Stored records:
#####
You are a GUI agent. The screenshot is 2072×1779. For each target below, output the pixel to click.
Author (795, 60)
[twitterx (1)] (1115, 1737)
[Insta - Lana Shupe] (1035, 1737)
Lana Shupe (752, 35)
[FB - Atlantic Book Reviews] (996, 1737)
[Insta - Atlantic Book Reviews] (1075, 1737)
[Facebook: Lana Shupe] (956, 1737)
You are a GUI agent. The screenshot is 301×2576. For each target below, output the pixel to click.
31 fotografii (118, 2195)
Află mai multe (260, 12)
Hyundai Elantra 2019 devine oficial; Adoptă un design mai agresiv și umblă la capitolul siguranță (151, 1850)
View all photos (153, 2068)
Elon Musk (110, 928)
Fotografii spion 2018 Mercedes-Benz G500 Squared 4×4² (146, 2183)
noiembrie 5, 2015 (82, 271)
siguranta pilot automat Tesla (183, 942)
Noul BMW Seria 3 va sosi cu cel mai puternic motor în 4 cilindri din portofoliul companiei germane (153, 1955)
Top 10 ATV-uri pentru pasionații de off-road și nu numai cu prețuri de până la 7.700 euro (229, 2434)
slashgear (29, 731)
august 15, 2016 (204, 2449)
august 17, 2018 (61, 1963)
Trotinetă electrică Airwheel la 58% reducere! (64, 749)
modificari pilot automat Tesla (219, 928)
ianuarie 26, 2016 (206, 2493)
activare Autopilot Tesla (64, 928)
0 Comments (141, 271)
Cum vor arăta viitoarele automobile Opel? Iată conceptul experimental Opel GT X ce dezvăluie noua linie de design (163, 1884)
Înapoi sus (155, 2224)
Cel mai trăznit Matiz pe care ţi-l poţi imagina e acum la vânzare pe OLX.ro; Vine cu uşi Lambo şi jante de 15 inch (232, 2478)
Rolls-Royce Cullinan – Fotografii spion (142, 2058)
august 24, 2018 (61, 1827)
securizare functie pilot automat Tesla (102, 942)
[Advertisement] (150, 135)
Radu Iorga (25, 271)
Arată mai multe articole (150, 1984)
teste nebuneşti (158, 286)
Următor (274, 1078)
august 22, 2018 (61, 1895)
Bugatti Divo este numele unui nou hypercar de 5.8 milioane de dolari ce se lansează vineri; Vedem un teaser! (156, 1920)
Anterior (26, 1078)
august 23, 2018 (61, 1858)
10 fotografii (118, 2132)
#####
What you need to do
Set out the entries once more, word for word.

Answer
You are a GUI agent. The screenshot is 2072×1779. For each target below, output the pixel to click.
Author (795, 60)
[twitterx (1)] (1115, 1737)
[Insta - Lana Shupe] (1035, 1737)
Lana Shupe (752, 35)
[FB - Atlantic Book Reviews] (996, 1737)
[Insta - Atlantic Book Reviews] (1075, 1737)
[Facebook: Lana Shupe] (956, 1737)
You are a GUI agent. The screenshot is 301×2576. For each target below, output the pixel to click.
31 fotografii (118, 2195)
Află mai multe (260, 12)
Hyundai Elantra 2019 devine oficial; Adoptă un design mai agresiv și umblă la capitolul siguranță (151, 1850)
View all photos (153, 2068)
Elon Musk (110, 928)
Fotografii spion 2018 Mercedes-Benz G500 Squared 4×4² (146, 2183)
noiembrie 5, 2015 (82, 271)
siguranta pilot automat Tesla (183, 942)
Noul BMW Seria 3 va sosi cu cel mai puternic motor în 4 cilindri din portofoliul companiei germane (153, 1955)
Top 10 ATV-uri pentru pasionații de off-road și nu numai cu prețuri de până la 7.700 euro (229, 2434)
slashgear (29, 731)
august 15, 2016 (204, 2449)
august 17, 2018 (61, 1963)
Trotinetă electrică Airwheel la 58% reducere! (64, 749)
modificari pilot automat Tesla (219, 928)
ianuarie 26, 2016 (206, 2493)
activare Autopilot Tesla (64, 928)
0 Comments (141, 271)
Cum vor arăta viitoarele automobile Opel? Iată conceptul experimental Opel GT X ce dezvăluie noua linie de design (163, 1884)
Înapoi sus (155, 2224)
Cel mai trăznit Matiz pe care ţi-l poţi imagina e acum la vânzare pe OLX.ro; Vine cu uşi Lambo şi jante de 15 inch (232, 2478)
Rolls-Royce Cullinan – Fotografii spion (142, 2058)
august 24, 2018 (61, 1827)
securizare functie pilot automat Tesla (102, 942)
[Advertisement] (150, 135)
Radu Iorga (25, 271)
Arată mai multe articole (150, 1984)
teste nebuneşti (158, 286)
Următor (274, 1078)
august 22, 2018 (61, 1895)
Bugatti Divo este numele unui nou hypercar de 5.8 milioane de dolari ce se lansează vineri; Vedem un teaser! (156, 1920)
Anterior (26, 1078)
august 23, 2018 (61, 1858)
10 fotografii (118, 2132)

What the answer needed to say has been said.